▶ WHAT YOU NEED TO DO
Return, exactly and in full, the lines of the records below starting at the one with "Collapse the Publish" and ending at the one with "Task: Click the plate and cutlery emoji", and no other lines.

Entries taken from a collection
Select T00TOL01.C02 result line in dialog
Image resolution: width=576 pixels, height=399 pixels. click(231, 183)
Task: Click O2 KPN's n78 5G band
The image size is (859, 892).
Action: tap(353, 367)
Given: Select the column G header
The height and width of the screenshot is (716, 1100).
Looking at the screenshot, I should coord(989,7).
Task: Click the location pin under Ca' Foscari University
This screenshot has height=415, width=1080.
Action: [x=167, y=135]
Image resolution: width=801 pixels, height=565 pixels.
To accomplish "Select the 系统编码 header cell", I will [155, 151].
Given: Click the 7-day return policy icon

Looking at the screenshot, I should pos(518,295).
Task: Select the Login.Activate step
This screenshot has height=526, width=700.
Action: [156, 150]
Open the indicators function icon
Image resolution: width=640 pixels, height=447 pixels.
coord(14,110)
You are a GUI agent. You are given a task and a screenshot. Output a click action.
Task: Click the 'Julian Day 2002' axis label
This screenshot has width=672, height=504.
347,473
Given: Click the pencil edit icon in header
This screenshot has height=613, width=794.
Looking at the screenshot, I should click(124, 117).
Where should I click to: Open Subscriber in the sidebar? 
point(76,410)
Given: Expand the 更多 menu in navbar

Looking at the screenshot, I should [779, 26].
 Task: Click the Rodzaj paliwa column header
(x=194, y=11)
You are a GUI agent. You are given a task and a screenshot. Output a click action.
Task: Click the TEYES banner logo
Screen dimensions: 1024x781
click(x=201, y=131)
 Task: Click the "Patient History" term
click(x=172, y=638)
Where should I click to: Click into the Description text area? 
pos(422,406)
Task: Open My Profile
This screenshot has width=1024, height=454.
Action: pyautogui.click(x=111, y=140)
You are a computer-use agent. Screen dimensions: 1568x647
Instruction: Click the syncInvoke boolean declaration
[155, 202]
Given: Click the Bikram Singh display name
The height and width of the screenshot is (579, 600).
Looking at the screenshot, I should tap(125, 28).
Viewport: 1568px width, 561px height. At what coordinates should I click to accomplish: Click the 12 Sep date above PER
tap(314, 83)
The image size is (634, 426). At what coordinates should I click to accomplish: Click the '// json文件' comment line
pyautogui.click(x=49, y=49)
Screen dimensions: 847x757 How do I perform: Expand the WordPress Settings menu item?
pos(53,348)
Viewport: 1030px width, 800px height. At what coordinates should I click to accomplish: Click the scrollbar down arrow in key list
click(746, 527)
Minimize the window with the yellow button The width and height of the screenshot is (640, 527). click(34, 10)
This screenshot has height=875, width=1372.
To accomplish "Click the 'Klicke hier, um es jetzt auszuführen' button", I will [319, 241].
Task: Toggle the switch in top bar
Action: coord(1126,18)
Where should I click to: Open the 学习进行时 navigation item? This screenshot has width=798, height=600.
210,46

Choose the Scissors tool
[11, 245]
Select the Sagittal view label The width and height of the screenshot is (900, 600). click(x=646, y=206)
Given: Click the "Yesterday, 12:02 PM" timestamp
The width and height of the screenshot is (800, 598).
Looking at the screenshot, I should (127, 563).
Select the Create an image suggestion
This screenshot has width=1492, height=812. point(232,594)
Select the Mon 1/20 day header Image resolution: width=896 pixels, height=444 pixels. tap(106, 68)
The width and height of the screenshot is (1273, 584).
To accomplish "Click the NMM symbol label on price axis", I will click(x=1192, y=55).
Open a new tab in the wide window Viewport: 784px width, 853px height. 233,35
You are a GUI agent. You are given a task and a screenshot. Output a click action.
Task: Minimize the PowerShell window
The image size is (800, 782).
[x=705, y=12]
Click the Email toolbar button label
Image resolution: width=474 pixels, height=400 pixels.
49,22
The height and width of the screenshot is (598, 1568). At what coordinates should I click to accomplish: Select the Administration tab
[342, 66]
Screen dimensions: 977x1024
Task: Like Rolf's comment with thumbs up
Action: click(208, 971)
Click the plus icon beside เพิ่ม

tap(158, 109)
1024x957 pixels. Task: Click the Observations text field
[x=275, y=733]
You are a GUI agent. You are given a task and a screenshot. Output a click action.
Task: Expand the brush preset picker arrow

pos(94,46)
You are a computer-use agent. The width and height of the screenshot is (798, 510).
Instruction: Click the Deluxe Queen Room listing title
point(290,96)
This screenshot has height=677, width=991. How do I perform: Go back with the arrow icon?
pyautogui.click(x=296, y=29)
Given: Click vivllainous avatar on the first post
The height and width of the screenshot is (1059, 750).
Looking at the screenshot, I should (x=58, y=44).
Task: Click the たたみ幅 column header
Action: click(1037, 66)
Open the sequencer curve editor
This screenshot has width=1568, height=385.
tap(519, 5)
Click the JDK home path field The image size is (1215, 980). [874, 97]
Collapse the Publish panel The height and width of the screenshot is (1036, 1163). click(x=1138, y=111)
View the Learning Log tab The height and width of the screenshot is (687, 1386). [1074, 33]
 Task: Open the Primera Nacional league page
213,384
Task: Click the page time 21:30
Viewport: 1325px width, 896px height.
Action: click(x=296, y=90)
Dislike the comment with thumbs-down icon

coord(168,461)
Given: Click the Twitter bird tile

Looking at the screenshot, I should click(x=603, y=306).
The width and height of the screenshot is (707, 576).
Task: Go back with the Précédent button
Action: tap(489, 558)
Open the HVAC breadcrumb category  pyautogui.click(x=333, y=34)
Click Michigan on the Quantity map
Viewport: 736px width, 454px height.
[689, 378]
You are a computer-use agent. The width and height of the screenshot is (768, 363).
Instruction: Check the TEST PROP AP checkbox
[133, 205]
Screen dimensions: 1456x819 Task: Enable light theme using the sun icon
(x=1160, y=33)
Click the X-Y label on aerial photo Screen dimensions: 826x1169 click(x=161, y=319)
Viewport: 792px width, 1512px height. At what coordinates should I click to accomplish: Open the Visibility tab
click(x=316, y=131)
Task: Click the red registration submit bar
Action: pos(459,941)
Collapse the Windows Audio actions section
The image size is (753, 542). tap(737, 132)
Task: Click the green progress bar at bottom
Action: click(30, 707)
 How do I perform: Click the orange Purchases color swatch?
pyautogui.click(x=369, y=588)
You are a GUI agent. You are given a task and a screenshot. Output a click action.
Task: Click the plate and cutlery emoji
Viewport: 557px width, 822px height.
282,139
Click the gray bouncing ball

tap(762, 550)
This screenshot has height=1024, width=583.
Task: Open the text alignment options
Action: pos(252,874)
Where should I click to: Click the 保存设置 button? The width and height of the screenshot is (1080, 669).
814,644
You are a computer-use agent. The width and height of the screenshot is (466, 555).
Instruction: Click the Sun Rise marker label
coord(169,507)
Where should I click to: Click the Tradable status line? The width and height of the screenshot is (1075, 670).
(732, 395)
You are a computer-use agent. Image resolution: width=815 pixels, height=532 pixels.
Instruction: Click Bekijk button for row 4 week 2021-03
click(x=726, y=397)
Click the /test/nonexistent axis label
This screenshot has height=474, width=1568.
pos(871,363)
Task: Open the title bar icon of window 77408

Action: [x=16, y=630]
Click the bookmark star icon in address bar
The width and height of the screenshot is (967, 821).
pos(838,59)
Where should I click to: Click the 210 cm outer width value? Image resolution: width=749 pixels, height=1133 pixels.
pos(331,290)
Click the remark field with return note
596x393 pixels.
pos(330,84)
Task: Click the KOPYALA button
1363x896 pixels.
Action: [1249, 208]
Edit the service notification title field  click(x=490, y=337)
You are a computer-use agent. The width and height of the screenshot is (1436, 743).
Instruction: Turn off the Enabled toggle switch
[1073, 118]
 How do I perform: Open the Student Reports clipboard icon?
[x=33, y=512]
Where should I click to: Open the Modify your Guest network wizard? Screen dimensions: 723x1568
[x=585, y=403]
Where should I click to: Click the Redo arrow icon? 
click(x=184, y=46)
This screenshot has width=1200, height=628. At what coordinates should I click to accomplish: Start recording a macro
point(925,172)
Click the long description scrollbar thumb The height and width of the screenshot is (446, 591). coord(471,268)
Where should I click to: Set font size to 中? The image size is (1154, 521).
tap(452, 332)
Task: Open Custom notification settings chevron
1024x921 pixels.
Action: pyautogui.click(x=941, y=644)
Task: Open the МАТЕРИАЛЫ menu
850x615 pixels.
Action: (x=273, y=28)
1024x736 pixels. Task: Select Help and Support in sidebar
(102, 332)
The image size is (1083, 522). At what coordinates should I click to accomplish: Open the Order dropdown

▶ TASK SOLUTION
Collapse the Publish panel The height and width of the screenshot is (1036, 1163). click(x=1138, y=111)
View the Learning Log tab The height and width of the screenshot is (687, 1386). [1074, 33]
 Task: Open the Primera Nacional league page
213,384
Task: Click the page time 21:30
Viewport: 1325px width, 896px height.
Action: click(x=296, y=90)
Dislike the comment with thumbs-down icon

coord(168,461)
Given: Click the Twitter bird tile

Looking at the screenshot, I should click(x=603, y=306).
The width and height of the screenshot is (707, 576).
Task: Go back with the Précédent button
Action: tap(489, 558)
Open the HVAC breadcrumb category  pyautogui.click(x=333, y=34)
Click Michigan on the Quantity map
Viewport: 736px width, 454px height.
[689, 378]
You are a computer-use agent. The width and height of the screenshot is (768, 363).
Instruction: Check the TEST PROP AP checkbox
[133, 205]
Screen dimensions: 1456x819 Task: Enable light theme using the sun icon
(x=1160, y=33)
Click the X-Y label on aerial photo Screen dimensions: 826x1169 click(x=161, y=319)
Viewport: 792px width, 1512px height. At what coordinates should I click to accomplish: Open the Visibility tab
click(x=316, y=131)
Task: Click the red registration submit bar
Action: pos(459,941)
Collapse the Windows Audio actions section
The image size is (753, 542). tap(737, 132)
Task: Click the green progress bar at bottom
Action: click(30, 707)
 How do I perform: Click the orange Purchases color swatch?
pyautogui.click(x=369, y=588)
You are a GUI agent. You are given a task and a screenshot. Output a click action.
Task: Click the plate and cutlery emoji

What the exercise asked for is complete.